“Lojas históricas de Coimbra” resgata memórias da Baixa da cidade
“Lojas históricas de Coimbra” é o título da obra apresentada ontem na Feira do Livro - decorre na Praça do Comércio - que resgata memórias da Baixa da cidade, levando ao conhecimento do leitor “estórias” de estabelecimentos comerciais, com um mínimo de 50 anos de atividade ininterrupta, e dos seus proprietários ou fundadores.
Das barbearias à restauração, passando pelo setor da ourivesaria, vestuário, flores e sapataria, entre muitos outros setores de atividade, o livro tem o objetivo simbólico de «suprir uma lacuna no registo escrito da memória coimbrã», como afirmou João Figueira, professor de jornalismo e jornalista que teve como missão a coordenação geral da obra produzida por Ana Filipa Fonte e Sara Reis.
Paralelamente, e como projeto editorial, deseja «contribuir para o reforço da autoestima do comércio tradicional e de bairro, através da celebração pública dos seus exemplos mais significativos de persistência, resiliência» e, por isso mesmo, com «maior densidade histórico-temporal».
Coimbra possui diversas lojas históricas que são testemunhas do tempo e da cultura da cidade. Entre elas, destacam-se, por exemplo, a Loja das Meias, fundada em 1931, e outras lojas que marcaram a Baixa de Coimbra, como Tito Cunha, Modas Veiga, e Infinito. Mas uma das mais icónicas é a Farmácia Nazareth, situada na Rua Visconde da Luz – agora transformada em alojamento local.
Com uma história de mais de um século, esta farmácia mantém a sua fachada e interior praticamente inalterados, evocando uma época em que a saúde e o bem-estar eram atendidas de maneira personalizada e artesanal. Mas as livrarias também desempenham um papel importante na história comercial de Coimbra.
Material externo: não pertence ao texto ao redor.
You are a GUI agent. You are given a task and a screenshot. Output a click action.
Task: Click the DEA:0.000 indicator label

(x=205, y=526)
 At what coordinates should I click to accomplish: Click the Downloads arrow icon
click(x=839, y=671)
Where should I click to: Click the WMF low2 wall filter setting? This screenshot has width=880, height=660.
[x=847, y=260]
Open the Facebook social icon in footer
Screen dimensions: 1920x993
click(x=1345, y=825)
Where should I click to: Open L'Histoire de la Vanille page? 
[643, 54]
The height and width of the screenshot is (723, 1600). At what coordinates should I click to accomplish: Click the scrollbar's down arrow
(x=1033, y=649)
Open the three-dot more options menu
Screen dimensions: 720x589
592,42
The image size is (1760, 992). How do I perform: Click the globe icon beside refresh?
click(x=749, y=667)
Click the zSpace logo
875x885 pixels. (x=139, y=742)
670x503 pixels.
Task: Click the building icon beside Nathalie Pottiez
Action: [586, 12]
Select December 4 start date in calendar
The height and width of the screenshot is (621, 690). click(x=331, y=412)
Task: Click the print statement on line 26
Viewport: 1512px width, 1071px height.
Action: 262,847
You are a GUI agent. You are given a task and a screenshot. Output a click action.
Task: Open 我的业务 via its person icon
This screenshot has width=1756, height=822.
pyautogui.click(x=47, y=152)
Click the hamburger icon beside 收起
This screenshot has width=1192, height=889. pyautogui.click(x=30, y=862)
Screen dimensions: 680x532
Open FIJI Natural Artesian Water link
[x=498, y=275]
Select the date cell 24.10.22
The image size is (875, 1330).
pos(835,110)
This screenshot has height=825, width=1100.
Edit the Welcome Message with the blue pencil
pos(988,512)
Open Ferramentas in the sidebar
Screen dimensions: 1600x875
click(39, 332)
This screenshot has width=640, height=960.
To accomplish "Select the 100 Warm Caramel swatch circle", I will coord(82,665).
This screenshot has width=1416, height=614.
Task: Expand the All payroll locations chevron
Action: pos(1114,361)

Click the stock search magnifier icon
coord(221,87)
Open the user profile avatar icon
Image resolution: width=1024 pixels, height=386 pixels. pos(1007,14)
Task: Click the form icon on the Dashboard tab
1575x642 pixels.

“Dar voz aos comerciantes”
As duas autoras sublinharam que a «amizade» entre as duas, que floresceu nos bancos da Universidade de Coimbra, quando se licenciaram em jornalismo, esteve na génese da idealização da obra “Lojas históricas de Coimbra”.
Ana Filipa Fonte e Sara Reis têm toda uma vivência na Baixa de Coimbra, uma vez que possuem familiares que tiveram espaços comerciais no “coração” da cidade.
«Quisemos dar voz a muitas histórias de vida dos comerciantes locais e para isso procurámos o lado humano das pessoas», explicaram, acrescentando que quem «adquirir o livro vai rever-se nalguma história» que estão escritas nas suas páginas.
No fundo, revelam, «é uma obra muito humana» que procura trazer para o domínio público um lado importante da história de Coimbra, que em certo sentido estava por fazer e contar: o das suas lojas mais antigas e ainda em atividade e cujo pulsar e memórias são parte integrante do património imaterial da cidade.